Wednesday, July 2, 2008

option a

Chapter 5

East of Hwy 51, snug against the tree line of Giant City State Park, Makanda Illinois writes its name on the map. Its boardwalk is scuffed by the slow tread of hippies; its train tracks smoothed by more people going than coming. Bing found himself on Hwy 51 but 5 miles from Makanda. It had not taken too much explaining to convince Prism and Marley that he needed to go home. To defy, to stick it to the man, was a quest worth sacrifice in their minds. And so he willed his little feet once more to wander and trudged along the asphalt. Trusting the hospitality of a friendly truck driver, Bing made his way to an intersection with train tracks.

We leave our little friend here. Truth be told, the world knew little more of Bing Keefer. He never returned to the safe shelter of his Aunt and Uncle's farm. He never gave another doleful sermon to his sheep, never again prayed to the twelve saintly cats. Bing's trail was lost in the outskirts of Makanda. However. . .

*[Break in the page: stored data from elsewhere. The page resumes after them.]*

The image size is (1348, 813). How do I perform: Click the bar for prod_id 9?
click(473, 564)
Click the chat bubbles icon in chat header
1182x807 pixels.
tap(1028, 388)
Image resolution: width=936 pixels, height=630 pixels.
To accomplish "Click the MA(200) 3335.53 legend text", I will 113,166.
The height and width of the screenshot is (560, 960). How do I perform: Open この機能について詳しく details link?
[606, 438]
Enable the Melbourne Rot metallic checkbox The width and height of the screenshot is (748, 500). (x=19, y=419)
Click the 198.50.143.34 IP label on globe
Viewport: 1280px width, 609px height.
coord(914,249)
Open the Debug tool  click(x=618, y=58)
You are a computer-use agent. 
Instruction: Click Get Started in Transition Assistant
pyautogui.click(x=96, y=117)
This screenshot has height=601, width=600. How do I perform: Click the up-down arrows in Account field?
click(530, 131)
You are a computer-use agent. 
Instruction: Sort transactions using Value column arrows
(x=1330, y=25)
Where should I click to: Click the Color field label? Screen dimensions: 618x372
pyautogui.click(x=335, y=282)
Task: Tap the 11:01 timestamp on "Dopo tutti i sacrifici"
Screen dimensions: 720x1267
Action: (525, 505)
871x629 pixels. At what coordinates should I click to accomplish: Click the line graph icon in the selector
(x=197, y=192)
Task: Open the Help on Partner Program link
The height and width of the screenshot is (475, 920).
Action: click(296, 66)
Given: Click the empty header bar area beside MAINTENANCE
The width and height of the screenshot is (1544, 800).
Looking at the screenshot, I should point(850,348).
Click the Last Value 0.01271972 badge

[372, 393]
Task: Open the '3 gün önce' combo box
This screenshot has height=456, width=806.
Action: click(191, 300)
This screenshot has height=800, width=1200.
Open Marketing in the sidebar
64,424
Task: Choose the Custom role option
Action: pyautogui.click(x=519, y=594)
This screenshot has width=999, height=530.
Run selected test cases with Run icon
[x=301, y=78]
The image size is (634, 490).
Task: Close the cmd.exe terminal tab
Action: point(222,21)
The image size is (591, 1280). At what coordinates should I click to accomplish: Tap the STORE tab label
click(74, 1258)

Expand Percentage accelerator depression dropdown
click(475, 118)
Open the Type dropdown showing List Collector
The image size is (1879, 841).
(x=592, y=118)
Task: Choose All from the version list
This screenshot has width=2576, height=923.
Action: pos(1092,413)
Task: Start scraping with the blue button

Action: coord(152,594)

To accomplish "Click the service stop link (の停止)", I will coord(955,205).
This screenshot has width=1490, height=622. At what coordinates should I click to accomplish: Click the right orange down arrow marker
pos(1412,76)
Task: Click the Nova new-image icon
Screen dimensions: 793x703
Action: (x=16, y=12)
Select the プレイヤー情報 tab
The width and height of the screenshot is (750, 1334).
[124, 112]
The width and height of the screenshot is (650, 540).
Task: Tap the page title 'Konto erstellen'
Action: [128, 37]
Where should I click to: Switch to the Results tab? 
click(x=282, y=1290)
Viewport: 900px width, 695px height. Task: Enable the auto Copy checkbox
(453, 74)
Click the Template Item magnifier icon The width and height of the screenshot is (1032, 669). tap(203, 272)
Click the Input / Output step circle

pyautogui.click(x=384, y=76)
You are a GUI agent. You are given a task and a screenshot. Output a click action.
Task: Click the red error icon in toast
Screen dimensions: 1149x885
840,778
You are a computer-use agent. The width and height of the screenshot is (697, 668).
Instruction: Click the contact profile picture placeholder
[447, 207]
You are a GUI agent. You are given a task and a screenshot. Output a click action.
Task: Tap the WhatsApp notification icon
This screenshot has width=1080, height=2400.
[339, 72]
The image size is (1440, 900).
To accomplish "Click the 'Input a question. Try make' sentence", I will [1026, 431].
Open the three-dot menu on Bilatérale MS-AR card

Some thirty years later, from the mountain heights of Kashmir, a book was written and later published under the name King Beefer. The book was titled "A god in my image: memoirs and confessions."

3 comments:

JM Huscher said...

A-HA!

I knew I'd find you eventually! When you change blogs, you're supposed to tell people.

-Johnmark

Sarah M said...

Hey Crystal! I'd love to! However, every time I've tried to email you in the past, it never works (I must have the wrong one?) can you email me yours and we can set up a time to hang out? (and I finallllllly get to see that babe of yours!) ssmast@Hotmail.com

crystal said...

johnmark! I'm so glad you found the blog! I posted a link on my last one to this one. . .perhaps you distrust links in general . . . of course I would understand this. Many welcomes.